- Uwzględnimy najwyższy rok, największe zakupy dokonane kiedykolwiek przez Chiny u naszych farmerów, które wyniosły ok. 15 mld dolarów i zrobimy coś dla naszych farmerów, aby mieli się dobrze — powiedział prezydent dziennikarzom w Białym Domu.
Farmerzy stanowiący kluczową część elektoratu Trumpa odczuli najbardziej wojnę celną, bo amerykańska soja jest największą pozycją w eksporcie rolnym, a wysyłka tego ziarna do Chin zmalała w 2018 r. do poziomu najniższego od 16 lat. Sprzedaż soi na innych rynkach nie pokryła tego spadku — pisze Reuter.
Minister rolnictwa Sonny Perdue poinformował wcześniej, że Trump polecił mu przygotować plan pomocy rolnikom w związku z dużym wpływem wojny handlowej na rolnictwo.
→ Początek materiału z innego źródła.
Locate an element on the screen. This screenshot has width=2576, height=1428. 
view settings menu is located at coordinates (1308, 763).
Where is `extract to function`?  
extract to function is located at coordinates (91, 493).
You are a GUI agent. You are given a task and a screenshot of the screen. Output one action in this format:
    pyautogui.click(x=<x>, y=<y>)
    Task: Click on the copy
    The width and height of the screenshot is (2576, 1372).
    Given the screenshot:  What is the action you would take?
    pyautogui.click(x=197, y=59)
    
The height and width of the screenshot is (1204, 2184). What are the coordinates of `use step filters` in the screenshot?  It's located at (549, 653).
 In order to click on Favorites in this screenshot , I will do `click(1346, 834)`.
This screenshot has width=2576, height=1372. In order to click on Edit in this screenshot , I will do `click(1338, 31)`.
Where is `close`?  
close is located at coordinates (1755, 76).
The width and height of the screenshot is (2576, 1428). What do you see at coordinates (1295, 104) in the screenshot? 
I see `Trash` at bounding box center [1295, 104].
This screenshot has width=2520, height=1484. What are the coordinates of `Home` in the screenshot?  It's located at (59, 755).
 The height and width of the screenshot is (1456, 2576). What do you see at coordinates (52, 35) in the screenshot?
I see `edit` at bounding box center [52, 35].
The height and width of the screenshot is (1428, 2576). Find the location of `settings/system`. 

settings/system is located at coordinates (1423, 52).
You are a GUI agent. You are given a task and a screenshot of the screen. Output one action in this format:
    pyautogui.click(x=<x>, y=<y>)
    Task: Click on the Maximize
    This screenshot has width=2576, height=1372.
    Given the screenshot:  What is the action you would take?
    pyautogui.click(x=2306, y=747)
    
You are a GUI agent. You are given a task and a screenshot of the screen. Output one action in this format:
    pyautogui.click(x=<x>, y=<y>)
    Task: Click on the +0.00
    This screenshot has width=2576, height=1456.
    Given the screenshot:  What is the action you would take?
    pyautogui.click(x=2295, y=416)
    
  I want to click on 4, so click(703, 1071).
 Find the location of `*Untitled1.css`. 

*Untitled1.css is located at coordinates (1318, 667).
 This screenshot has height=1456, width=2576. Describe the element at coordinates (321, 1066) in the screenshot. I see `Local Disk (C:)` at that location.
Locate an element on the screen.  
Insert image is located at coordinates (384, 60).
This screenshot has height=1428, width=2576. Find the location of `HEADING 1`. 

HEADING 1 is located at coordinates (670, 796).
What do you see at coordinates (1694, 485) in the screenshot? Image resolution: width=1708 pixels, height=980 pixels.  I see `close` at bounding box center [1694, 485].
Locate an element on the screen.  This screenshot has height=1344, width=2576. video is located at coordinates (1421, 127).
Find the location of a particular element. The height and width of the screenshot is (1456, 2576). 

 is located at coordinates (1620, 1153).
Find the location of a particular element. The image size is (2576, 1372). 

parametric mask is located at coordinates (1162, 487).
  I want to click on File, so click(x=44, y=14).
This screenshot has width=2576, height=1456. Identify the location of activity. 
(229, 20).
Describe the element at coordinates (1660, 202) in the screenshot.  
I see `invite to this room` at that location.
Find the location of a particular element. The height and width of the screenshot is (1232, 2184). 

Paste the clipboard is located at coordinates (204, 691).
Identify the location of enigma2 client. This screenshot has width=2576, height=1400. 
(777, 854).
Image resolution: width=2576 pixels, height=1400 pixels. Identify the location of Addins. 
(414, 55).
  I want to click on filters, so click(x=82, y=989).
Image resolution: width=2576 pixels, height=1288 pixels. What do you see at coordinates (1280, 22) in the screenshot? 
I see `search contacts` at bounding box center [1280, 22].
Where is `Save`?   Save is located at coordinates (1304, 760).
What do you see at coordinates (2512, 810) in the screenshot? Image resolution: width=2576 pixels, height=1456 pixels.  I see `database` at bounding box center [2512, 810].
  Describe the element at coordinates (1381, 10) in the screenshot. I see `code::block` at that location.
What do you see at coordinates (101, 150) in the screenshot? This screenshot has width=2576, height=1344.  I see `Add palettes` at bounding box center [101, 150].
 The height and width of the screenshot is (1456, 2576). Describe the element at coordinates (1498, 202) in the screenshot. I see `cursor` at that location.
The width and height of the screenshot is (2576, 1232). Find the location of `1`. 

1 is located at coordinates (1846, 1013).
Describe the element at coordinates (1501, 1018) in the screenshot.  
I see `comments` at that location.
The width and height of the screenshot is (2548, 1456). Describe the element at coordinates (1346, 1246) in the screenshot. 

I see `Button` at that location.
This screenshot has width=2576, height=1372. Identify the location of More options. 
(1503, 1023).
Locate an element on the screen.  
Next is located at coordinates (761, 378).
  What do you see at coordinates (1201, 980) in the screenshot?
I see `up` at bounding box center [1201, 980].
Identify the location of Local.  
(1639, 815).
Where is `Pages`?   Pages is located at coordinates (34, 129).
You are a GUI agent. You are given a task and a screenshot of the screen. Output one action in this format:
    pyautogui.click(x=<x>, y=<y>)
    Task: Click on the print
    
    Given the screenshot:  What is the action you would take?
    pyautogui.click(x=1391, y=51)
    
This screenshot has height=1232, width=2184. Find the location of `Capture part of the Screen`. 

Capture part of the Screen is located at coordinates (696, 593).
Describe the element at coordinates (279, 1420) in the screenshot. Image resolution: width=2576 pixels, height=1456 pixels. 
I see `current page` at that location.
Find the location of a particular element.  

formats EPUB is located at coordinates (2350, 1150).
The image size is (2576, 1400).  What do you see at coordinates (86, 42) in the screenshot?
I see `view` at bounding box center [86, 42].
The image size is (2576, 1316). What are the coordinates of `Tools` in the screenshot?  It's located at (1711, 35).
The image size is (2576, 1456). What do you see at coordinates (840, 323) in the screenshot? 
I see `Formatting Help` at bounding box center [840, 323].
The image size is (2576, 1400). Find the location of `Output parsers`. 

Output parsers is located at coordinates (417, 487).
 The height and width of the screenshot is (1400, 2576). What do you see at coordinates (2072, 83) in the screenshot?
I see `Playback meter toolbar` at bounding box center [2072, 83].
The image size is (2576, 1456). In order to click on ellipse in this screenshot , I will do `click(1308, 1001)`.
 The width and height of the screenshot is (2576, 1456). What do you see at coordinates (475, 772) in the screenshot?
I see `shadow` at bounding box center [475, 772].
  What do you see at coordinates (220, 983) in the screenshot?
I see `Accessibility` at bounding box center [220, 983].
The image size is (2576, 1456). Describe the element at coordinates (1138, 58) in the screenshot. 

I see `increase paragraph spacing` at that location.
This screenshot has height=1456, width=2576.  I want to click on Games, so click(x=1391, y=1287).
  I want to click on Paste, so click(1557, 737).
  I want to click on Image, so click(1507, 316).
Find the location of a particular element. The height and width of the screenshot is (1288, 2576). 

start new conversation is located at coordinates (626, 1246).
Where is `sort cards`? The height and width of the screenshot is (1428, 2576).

Nowy program pomocy będzie drugim, w ubiegłym roku resort rolnictwa przeznaczył 12 mld dolarów na wyrównanie niższych cen płodów rolnych i mniejszej sprzedaży z powodu sporów handlowych Waszyngtonu z Chinami i z innymi krajami.
- Z tych miliardów dolarów, jakie dostaniemy (z cła od chińskiego importu) mała część trafi do naszych farmerów, bo Chiny zastosują retorsje zapewne w pewnym zakresie wobec naszych farmerów — powiedział Trump.
Cła nie płaci chiński rząd, ani firmy z tego kraju, a importerzy chińskich towarów, zwykle firmy amerykańskie albo zarejestrowane w Stanach oddziały firm zagranicznych.